EXERCISE AIM
Your answer should consist of all lines in the listing that hold the word "agent".

EXERCISE INPUT

☆ ☆ ☆

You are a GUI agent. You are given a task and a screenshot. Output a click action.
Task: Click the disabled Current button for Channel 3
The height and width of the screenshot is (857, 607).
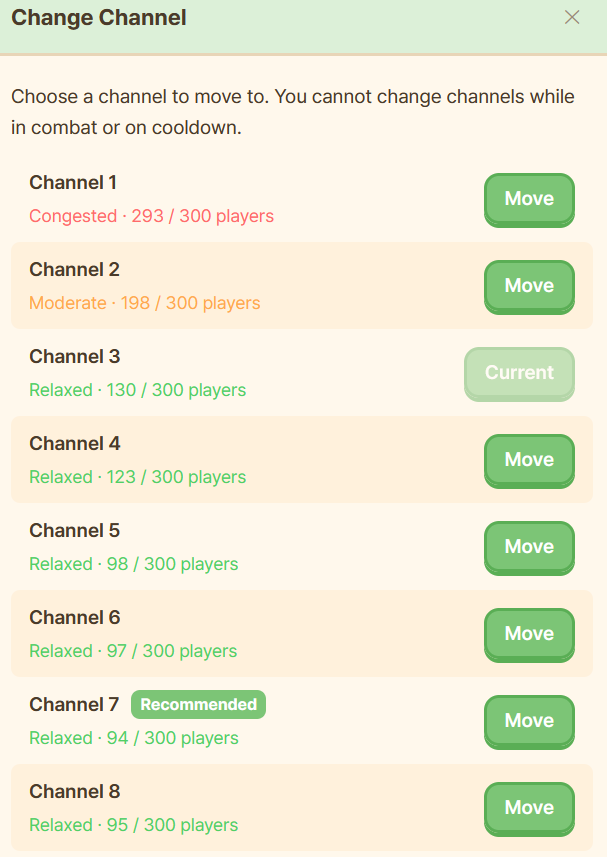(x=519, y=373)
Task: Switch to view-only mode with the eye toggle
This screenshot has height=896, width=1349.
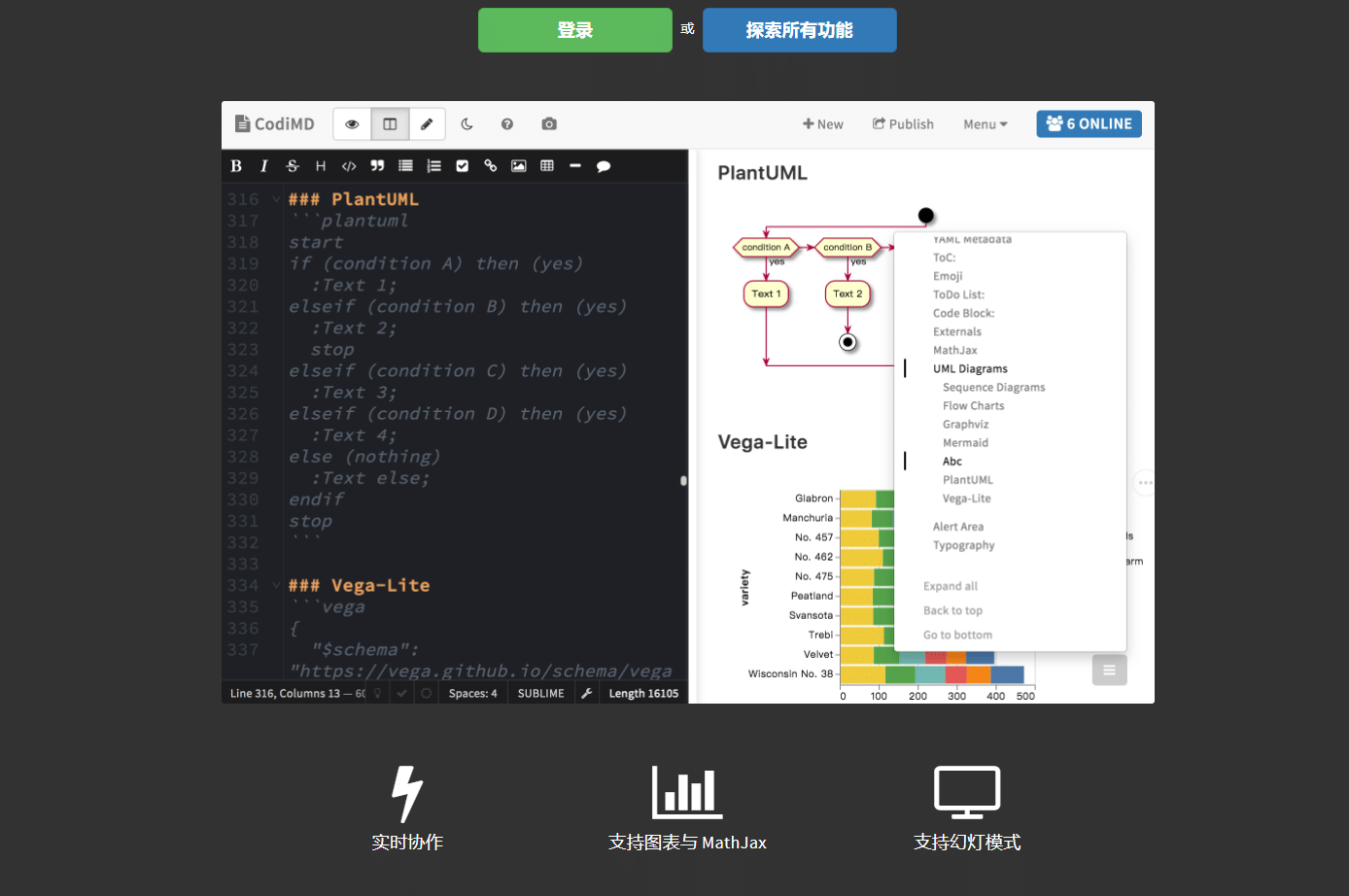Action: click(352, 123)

☆ ☆ ☆

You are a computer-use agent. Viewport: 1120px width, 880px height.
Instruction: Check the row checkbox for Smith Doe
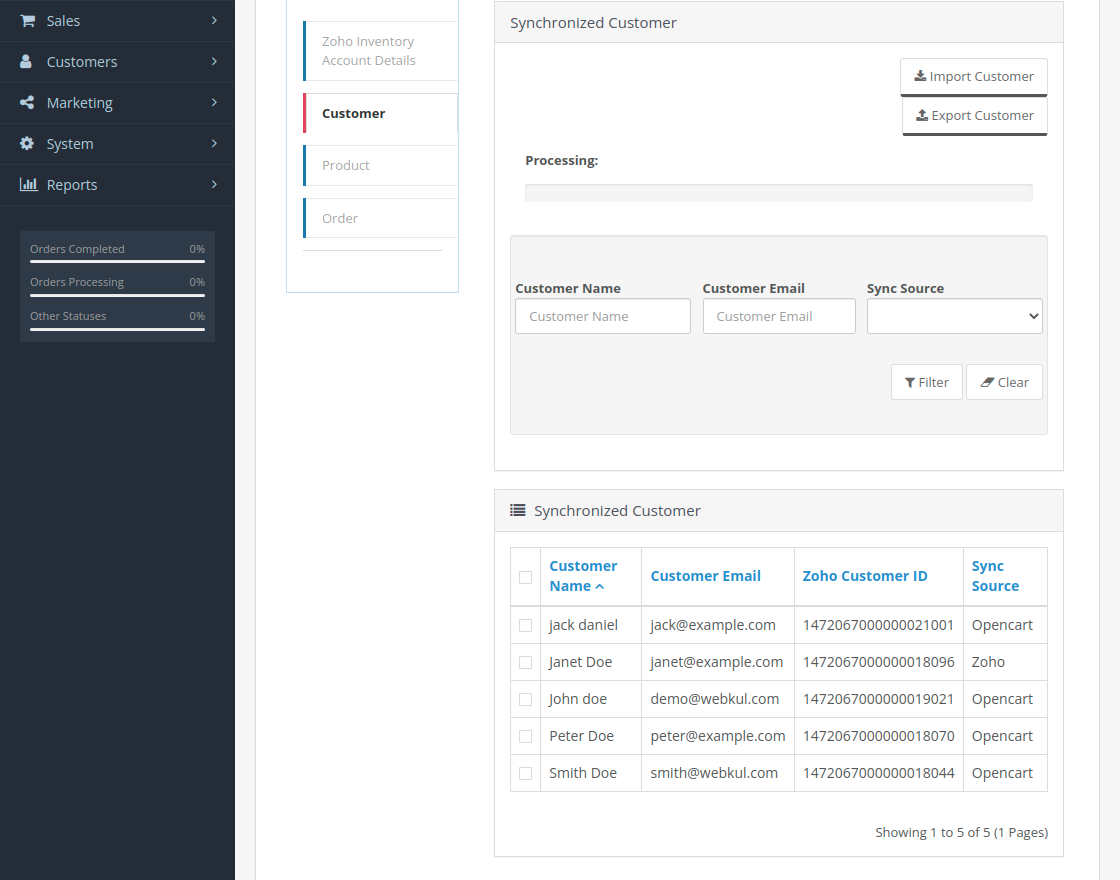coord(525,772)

☆ ☆ ☆

TASK OUTPUT
You are a GUI agent. You are given a task and a screenshot. Output a click action.
You are a computer-use agent. Viewport: 1120px width, 880px height.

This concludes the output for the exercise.